Petersburg’un nispeten fakir semtlerinde ev kiraladığını anlamaya çalıştım.
Evinin hemen yanıbaşındaki küçük kahvehaneye belki o da buraya gelmiştir, çayını
ve sigarasını içip, insanları gözlemleyip, konuşmalarına kulak misafiri olup,
yazacakları için ilham alıp evine öyle gitmiştir diye düşünerek girdim. Caddelerde yürürken, yanımdan geçip giden
insanların arasında isimleri Rodyon Romanoviç Raskolnikov, İlya Petroviç,
Sonya, Dunya, Razumuhin, Zamiyotov, Aleksandr, Ameliya İvanovna, Katerina,
Lizavetta olanlar var mıdır diye düşündüm. İyi ki almışım romanı yanıma.
Biz
St. Petersburg ve Moskova seyahatimizi yol, otel, gezi tüm organizasyonu
kendimiz yaparak gerçekleştirdik. Yolumuzu bulduk, metroyu keşfedip her yere
metroyla gittik. Güzel restoranlar bulduk, güzel yemekler yedik. İngilizce
turlar keşfedip, katıldık. Elimizdeki rehber kitabın yardımıyla gidilmesi gereken
yerler, müzeler, caddeler çoğunu gördük. Ama şu bir gerçek ki, biraz zorlandık.

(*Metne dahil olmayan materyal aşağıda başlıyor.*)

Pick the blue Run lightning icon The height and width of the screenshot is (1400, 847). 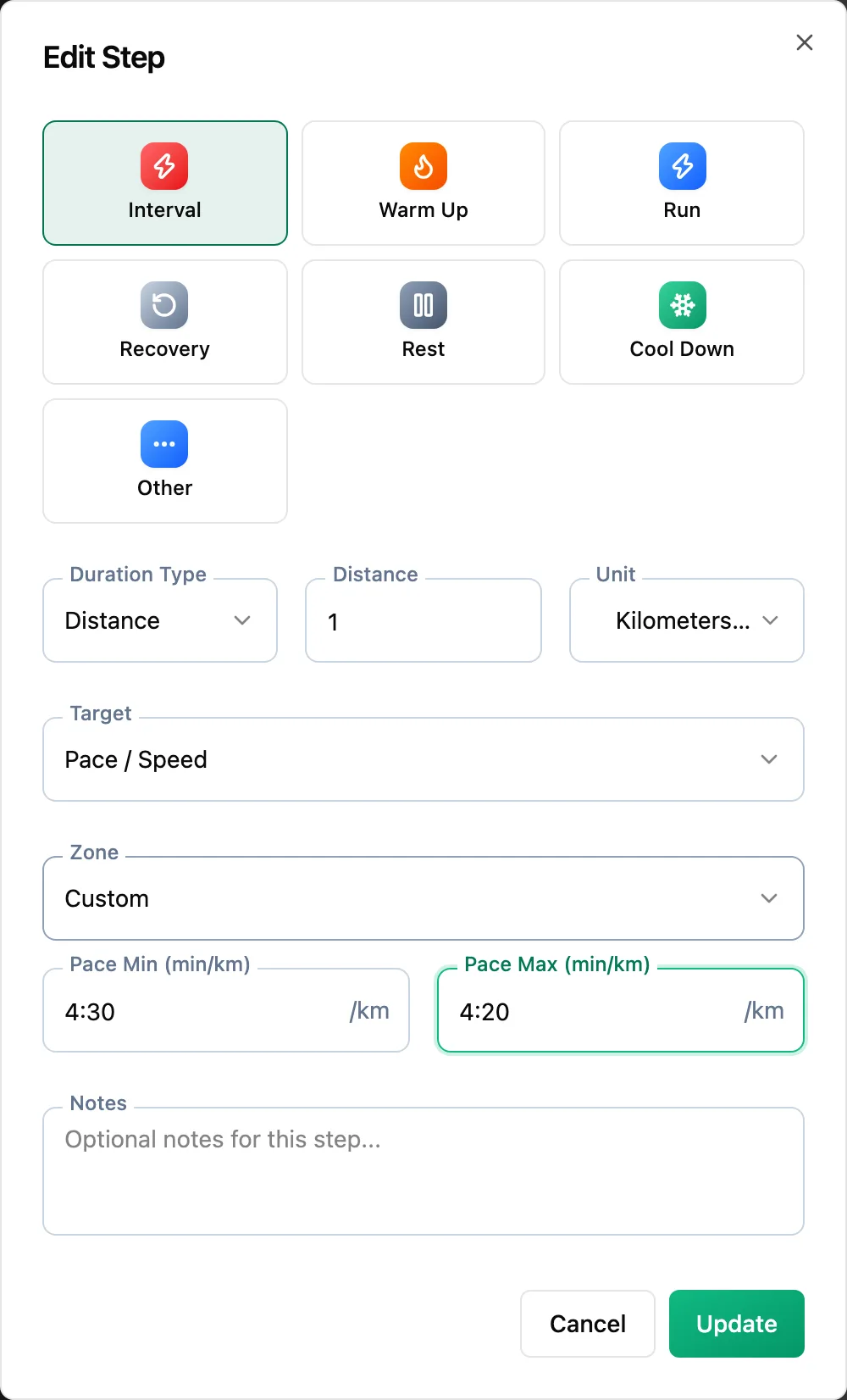pyautogui.click(x=683, y=166)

Çünkü hemen hiçbir yerde Latin alfabesi yok. Çok mu abarttım? Tamam restoran
menülerinin çoğunda İngilizce var, büyük caddelerin levhalarının altında Latin
harflerle cadde isimleri yazılmış. Önemli tabi. Ama bu kadar. Başka hiçbir
yerde yok. Moskova’daki metrolarda bir kelime Latince bir şey olsun, yok, çok
ilginç. Elimizdeki durak isimlerinin Latince harflerle yazılı olduğu metro haritalarıyla
bulduk yolumuzu. Küçük kızım olmasa onu da beceremeyebilirdik açıkçası. St.

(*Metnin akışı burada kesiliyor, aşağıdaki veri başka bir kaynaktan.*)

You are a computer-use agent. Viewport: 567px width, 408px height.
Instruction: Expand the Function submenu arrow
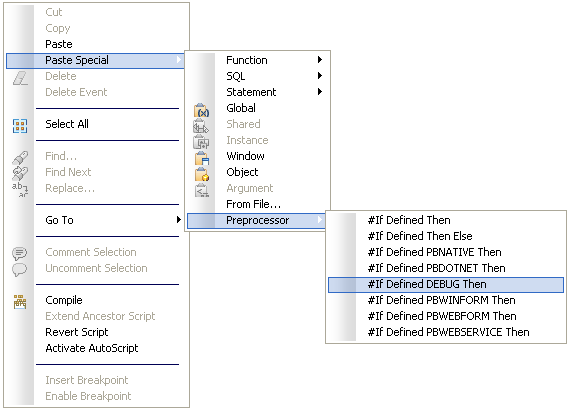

Petersburg metroları daha rahattı, zaten hat sayısı da az orada. Otellerde
resepsiyonlarda çalışanlar iyi İngilizce konuşuyorlar. Ama St. Petersburg- Moskova
tren bileti almak için Gar’a giden bizim gibi insanlarla tek kelime İngilizce
konuşacak kimse yok, bulamazsınız imkansız. Elektronik gişeden bilet bakalım
dedik, orada da İngilizce menü yok. Halbuki gitmeden önce internetten
baktığımızda sitenin İngilizce versiyonundan bilet alınabileceğini görmüştük.
Gar’da yaşadığımız bu deneyimden sonra iki şehir arasını hızlı trenle gitmekten
de, bileti internetten almaktan da vazgeçtik. Otele dönünce business center’a
gittik, internetten Aeroflot’tan uçak biletimizi aldık, baskısını aldık, mis
gibi gittik Moskova’ya. Aslında gittiğimiz ülkede Rusça ana dil, alfabe Kiril,
bile bile gittik, göreceğimizi gördük, ülkemize döndük, dolayısıyla şikayete
konu olacak bir şey yok. Hatta adamların turizm ile ilgili çabasızlıklarına da
saygı duymak lazım. Biz böyleyiz, biz buyuz diyorlar.
İnsanlar
özellikle St. Petersburg halkı ve tabi kadınları çok çok güzeller gerçekten.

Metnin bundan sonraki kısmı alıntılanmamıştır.